Stored items from a collection:
[Start of Attachment]

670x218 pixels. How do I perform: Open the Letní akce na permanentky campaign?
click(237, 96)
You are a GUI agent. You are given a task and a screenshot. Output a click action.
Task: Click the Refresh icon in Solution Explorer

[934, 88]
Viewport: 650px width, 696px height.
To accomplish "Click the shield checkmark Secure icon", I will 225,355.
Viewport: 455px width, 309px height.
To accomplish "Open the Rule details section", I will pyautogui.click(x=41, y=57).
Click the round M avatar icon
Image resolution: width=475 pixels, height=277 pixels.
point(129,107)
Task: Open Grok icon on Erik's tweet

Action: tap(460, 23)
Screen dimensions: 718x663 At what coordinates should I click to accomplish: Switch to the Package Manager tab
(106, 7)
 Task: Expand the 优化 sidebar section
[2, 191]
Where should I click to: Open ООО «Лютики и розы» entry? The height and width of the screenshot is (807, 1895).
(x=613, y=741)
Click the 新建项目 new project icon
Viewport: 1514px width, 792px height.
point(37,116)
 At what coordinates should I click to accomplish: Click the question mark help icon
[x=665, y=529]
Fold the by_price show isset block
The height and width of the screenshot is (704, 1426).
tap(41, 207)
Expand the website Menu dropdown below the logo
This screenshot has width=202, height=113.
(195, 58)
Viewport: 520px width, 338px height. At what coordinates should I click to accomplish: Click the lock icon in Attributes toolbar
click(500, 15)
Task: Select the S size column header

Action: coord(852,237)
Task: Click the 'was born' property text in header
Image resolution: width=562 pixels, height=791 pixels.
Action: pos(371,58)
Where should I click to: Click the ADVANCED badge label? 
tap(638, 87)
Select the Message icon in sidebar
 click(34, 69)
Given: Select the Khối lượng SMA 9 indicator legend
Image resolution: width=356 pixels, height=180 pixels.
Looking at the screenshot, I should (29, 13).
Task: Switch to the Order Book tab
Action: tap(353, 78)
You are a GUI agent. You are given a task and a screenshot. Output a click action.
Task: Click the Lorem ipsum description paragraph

[End of Attachment]

_Exercise directions:_
Repeat verbatim the opening run of entries, ending with the line that contains "Viewport: 650px width, 696px height.".

_Exercise result:_
670x218 pixels. How do I perform: Open the Letní akce na permanentky campaign?
click(237, 96)
You are a GUI agent. You are given a task and a screenshot. Output a click action.
Task: Click the Refresh icon in Solution Explorer

[934, 88]
Viewport: 650px width, 696px height.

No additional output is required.